Такова была война дикарей, которую вели немцы в том самом краю, на который заявляли право собственности.

Наконец Мишель, не в состоянии выдерживать долеедушевной пытки, встал из-за стола и отрывисто сказалПаризьену:

— Подай мне и плащ и оружие.

— Куда вы? — спросил Отто.

— Разве вы не угадываете? — с горечью возразил он.

— Хорошо, так я пойду с вами.

— Это невозможно. А кто будет наблюдать за безопасностью остающихся здесь, если вы уйдете со мною, Отто?

— Правда, но вы не один уходите, я полагаю?

— Нет, я беру с собою свой отряд. Паризьен, вероятно, уже предупредил людей.

— Так идите, друг мой, — грустно сказал Отто, — и да хранит вас Господь!

Люсьен и Петрус встали в одно время с Мишелем и подошли к нему.

— Что тебе, Люсьен? — кротко и ласково спросил старший брат, как всегда говорил с младшим.

— Я хочу идти с тобой, брат, — ответил Люсьен. — Петрус и я, мы принадлежим к отряду альтенгеймских вольных стрелков, в минуту опасности наше место посреди них.

Мишель было сделал рукой движение.

— Ты не должен отказывать нам в этом! — с живостью вскричал молодой человек. — Если случатся раненые, кто окажет им пособие, когда нас там не будет?

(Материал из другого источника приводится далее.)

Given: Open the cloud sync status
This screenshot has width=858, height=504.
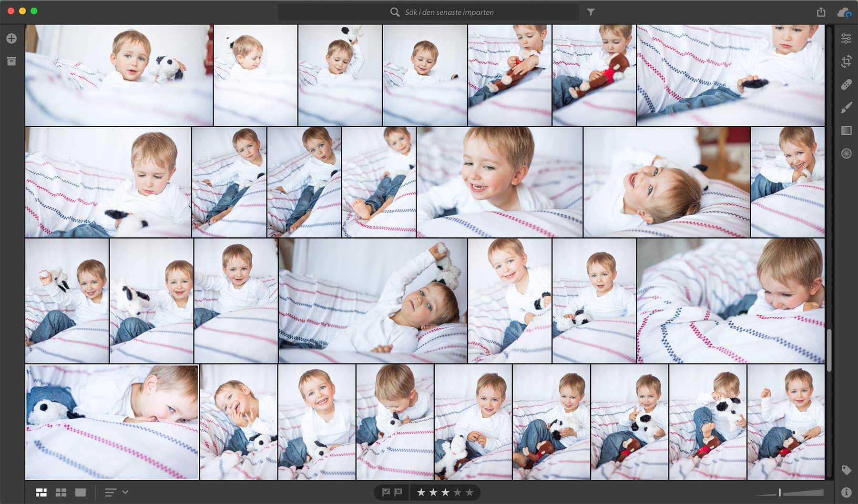Looking at the screenshot, I should click(x=844, y=12).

— К тому же, — прибавил Петрус своим мрачным и глухим голосом, — поручение к вам теперь исполнено, командир, и вы не можете мешать нам возвратиться к нашему посту.

— Вы правы. Пойдемте же, я не хочу и не могу препятствовать вам исполнять свой долг.

Вошел Паризьен.

— Товарищи готовы? — спросил его Мишель, между тем как вооружался и накидывал на плечи шинель.

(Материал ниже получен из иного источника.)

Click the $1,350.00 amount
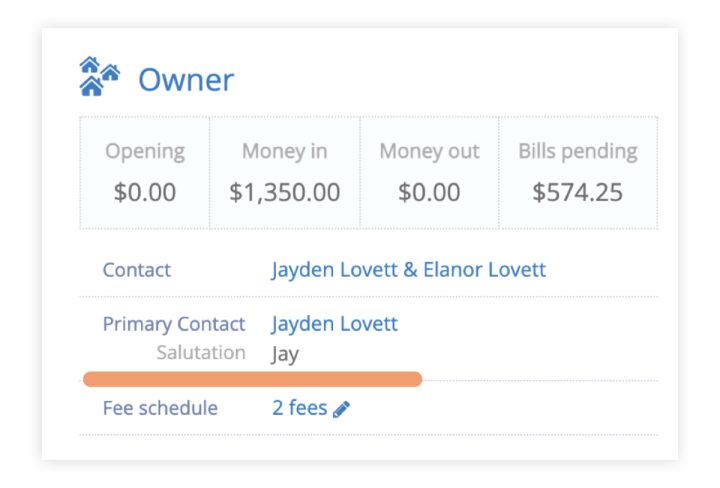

— Они стоят на улице, командир.

— Так не надо заставлять их ждать. Каждая лишняя минута, которая проходит, может быть, ознаменована непоправимым несчастьем.

Он обратился к остальным лицам, которые стояли вокруг стола, пораженные унынием.

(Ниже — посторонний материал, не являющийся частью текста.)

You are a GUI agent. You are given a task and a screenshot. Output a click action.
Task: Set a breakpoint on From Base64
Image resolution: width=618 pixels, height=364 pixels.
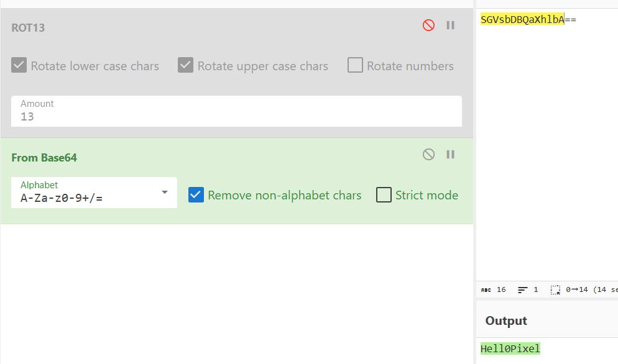click(451, 155)
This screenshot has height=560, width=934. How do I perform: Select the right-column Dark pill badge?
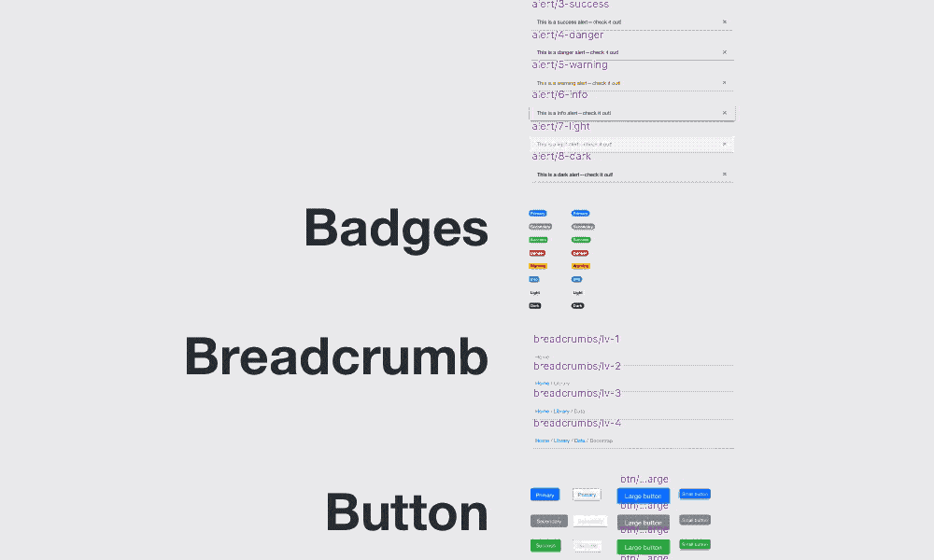pyautogui.click(x=578, y=306)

— Не опасайтесь за меня, мы скоро опять увидимся. И он вышел в сопровождении Отто, который хотел проводить до площади Люсьена, Петруса и Паризьена.

Стрелки ждали его, выстроившись в одну шеренгу, с ружьями на плече.

— Отто, я доверяю вам все, что мне дорого на земле, — тихо сказал Мишель, пожимая руку друга.

— Будьте покойны, я бдительно стану стеречь, — успокоил тот, отвечая на пожатие руки, — до свидания!

— Кто знает, вернусь ли я? — пробормотал Мишель так тихо, что приятель не расслышал его слов, и, утвердив голос, он скомандовал: — Марш!

Небольшой отряд, во главе которого стал Мишель, удалился беглым шагом и вскоре скрылся во мраке.

Мишель Гартман питал горячую дружбу к Людвигу, бывшему подмастерью на фабрике его отца, этому отставному унтер-офицеру зуавов, на коленях которого он прыгал ребенком, и благородство которого ценил, как и качества, великие в своей простоте, вообще отличающие во Франции настоящего работника, честного и деятельного труженика. Когда арьергард схватился не на шутку с немецкими войсками и в то же время снег повалил еще сильнее, грозя разделить партизан на две части, которым трудно будет соединиться опять среди мрака и по запутанным горным тропинкам, Мишель, ни под каким видом не соглашаясь бросить своего старого друга без помощи, взял лучших шестьдесят человек из отряда Отто фон Валькфельда, отдал их под команду Оборотня, которого тонкий ум и отвага, в особенности же искусство ориентироваться среди непроницаемой мглы ему были известны, и послал эти шестьдесят человек храбрецов к Людвигу с предписанием во что бы ни стало выручить отряд альтенгеймских стрелков и привести их в деревню, где он рассчитывал остановиться на ночь.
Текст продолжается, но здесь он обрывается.